Central Bank powers, RTÉ's pension and Protocol progress

Business Today: the best news, analysis and comment from The Irish Times business desk

Stay up to date with all our business news: sign up to our Business Today daily email news digest.

Michael McGrath, the Minister for Finance, wants a formal response from the Central Bank to a letter his officials wrote to the regulator asking whether it needs more legal powers to help tens of thousands of mortgage holders who are trapped paying high interest rates to overseas funds. Mark Paul reports.

RTÉ's bid to axe retirement fund expenses could cost its pensioners €40 million, former staff have warned the national broadcaster. The State company plans to appeal a Government refusal to allow it change the pension scheme’s rules so it is no longer obliged to pay €500,000 in yearly administrative costs. Barry O’Halloran has the details.

Dublin has made a list of the top 25 cities in the world that attract and foster female high-potential entrepreneurs, scoring highly in the tech sector and gender equality. But problems remain with access to capital, a new survey has found. Ciara O’Brien reports.


Dubliner Noel Greenhalgh has had a few different jobs. From Shamrock Rovers defender to fruit wholesaler to Melbourne Cup-winning horse owner, it’s fair to say Greenhalgh has diversified his CV since emigrating to Australia in 1987, writes Brianna Parkins in Wild Geese.

In Agenda Ciara O’Brien examines the current travails gripping the tech sector, a major employer in this country.

Ireland is a leader in deploying available renewable technologies such as battery storage and grid flexibility enhancement systems, but has to apply focus and urgency to maintain that position, according to Paul McCusker of energy storage firm Fluence, writes Kevin O’Sullivan.

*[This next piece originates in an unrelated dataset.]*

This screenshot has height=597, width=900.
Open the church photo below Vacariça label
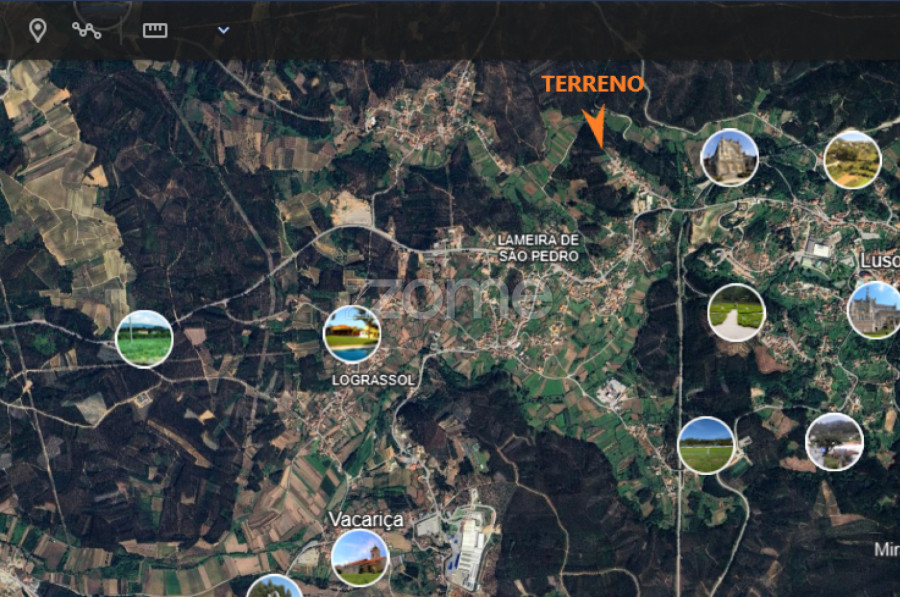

There are some hopeful signs that the row between the UK and the EU on the Northern Ireland Protocol may be resolved later this spring. While the Protocol has some negative consequences for the Northern Ireland economy, it also has some upsides, write John FitzGerald in his weekly column.

Elite performance and leadership coach Floyd Woodrow believes adults can learn a lot from children. Children have fantastic dreams and big ideas about what they want to be when they grow up, he says, but our over-academically oriented education system often knocks the stuffing out of both. Olive Keogh reports.

Currently the office vacancy rates stands at 13 per cent, up from 6 per cent in 2016. “That’s a little bit more elevated than we’d like it to be,” says John Moran, CEO of JLL. “We like to see a market with a vacancy rate of about 10 per cent. That’s generally where you have a reasonable balance between landlord and occupier.” Moran tells Inside Business host, Ciarán Hancock, approximately one million square feet of office space in Dublin would be regarded as difficult to let because it’s considered Grade B or lower. (Grade A is brand new, high spec and built to the highest sustainability standards.) “I think you’re going to see Grade B space struggling; inferior space, space that can’t really be converted to better quality or it’s in an inferior location. People who have lots of older office stock will have a lot of work on their hands.”